Dataset entries:

BEGIN

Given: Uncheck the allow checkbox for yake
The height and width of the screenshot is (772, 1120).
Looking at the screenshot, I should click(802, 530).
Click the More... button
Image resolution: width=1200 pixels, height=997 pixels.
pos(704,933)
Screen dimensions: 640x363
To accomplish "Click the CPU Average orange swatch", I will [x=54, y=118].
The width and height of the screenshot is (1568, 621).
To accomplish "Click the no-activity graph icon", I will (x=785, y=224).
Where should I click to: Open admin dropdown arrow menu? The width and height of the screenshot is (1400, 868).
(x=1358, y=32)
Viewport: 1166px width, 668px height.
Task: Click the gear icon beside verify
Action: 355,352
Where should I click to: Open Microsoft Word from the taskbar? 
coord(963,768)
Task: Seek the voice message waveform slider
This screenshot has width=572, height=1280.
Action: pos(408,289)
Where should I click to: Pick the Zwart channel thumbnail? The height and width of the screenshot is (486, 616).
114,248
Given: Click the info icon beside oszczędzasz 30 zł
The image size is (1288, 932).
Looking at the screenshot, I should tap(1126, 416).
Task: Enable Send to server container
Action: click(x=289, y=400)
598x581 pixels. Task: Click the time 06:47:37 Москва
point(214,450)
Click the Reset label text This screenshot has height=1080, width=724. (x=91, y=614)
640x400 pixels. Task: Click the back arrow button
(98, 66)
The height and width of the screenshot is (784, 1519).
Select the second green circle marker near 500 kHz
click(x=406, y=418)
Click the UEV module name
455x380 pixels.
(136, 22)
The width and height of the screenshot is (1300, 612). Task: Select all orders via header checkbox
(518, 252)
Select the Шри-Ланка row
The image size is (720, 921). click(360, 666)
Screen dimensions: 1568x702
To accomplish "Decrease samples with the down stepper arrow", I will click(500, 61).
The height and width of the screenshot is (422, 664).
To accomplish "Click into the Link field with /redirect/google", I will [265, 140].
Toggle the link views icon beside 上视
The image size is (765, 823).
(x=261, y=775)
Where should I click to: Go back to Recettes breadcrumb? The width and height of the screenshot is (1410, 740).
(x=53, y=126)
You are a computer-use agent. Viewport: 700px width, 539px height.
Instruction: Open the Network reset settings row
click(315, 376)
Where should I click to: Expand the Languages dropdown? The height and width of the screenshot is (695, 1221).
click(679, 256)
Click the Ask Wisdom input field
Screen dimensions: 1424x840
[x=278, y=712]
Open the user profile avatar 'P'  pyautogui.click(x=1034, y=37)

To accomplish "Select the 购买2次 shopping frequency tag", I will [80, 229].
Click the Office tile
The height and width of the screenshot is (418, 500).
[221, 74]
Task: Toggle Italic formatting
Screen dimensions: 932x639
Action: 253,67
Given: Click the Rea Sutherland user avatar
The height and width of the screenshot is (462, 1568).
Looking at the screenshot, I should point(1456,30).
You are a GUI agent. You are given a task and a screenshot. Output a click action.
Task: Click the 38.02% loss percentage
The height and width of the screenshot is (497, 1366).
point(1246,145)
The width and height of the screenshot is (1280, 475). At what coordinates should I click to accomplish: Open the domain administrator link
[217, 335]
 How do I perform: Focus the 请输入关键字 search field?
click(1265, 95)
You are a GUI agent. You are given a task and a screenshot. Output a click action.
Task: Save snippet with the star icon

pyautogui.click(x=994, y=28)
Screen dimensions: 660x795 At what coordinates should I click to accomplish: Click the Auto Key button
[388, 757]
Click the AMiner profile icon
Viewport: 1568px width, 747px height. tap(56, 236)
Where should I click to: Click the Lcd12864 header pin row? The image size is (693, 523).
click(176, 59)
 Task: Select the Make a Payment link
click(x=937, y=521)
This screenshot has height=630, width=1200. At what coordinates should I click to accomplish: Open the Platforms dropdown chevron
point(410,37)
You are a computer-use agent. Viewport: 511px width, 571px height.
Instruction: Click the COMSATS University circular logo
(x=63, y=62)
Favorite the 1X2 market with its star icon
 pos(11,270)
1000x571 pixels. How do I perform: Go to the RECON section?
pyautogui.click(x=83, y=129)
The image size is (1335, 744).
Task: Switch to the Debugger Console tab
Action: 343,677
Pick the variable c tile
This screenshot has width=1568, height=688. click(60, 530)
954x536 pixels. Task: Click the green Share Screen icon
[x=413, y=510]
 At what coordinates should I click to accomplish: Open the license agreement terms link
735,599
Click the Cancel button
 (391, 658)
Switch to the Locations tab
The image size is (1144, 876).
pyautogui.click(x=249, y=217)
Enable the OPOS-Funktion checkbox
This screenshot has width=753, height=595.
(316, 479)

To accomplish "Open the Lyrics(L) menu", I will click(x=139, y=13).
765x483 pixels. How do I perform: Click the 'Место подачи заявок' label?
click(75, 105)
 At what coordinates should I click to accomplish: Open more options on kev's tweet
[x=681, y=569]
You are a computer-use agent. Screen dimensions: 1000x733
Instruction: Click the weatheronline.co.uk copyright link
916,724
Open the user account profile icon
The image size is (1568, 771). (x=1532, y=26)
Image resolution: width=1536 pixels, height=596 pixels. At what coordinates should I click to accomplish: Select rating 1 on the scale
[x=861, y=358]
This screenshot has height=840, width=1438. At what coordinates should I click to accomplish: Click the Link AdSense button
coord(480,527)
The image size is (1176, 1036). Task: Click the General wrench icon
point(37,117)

END

In the records above, each line with the string "agent" should be copied.

You are a computer-use agent. Viewport: 700px width, 539px height.
You are a GUI agent. You are given a task and a screenshot. Output a click action.
You are a GUI agent. You are given a task and a screenshot. Output a click action.
You are a computer-use agent. Viewport: 511px width, 571px height.
You are a computer-use agent. Screen dimensions: 1000x733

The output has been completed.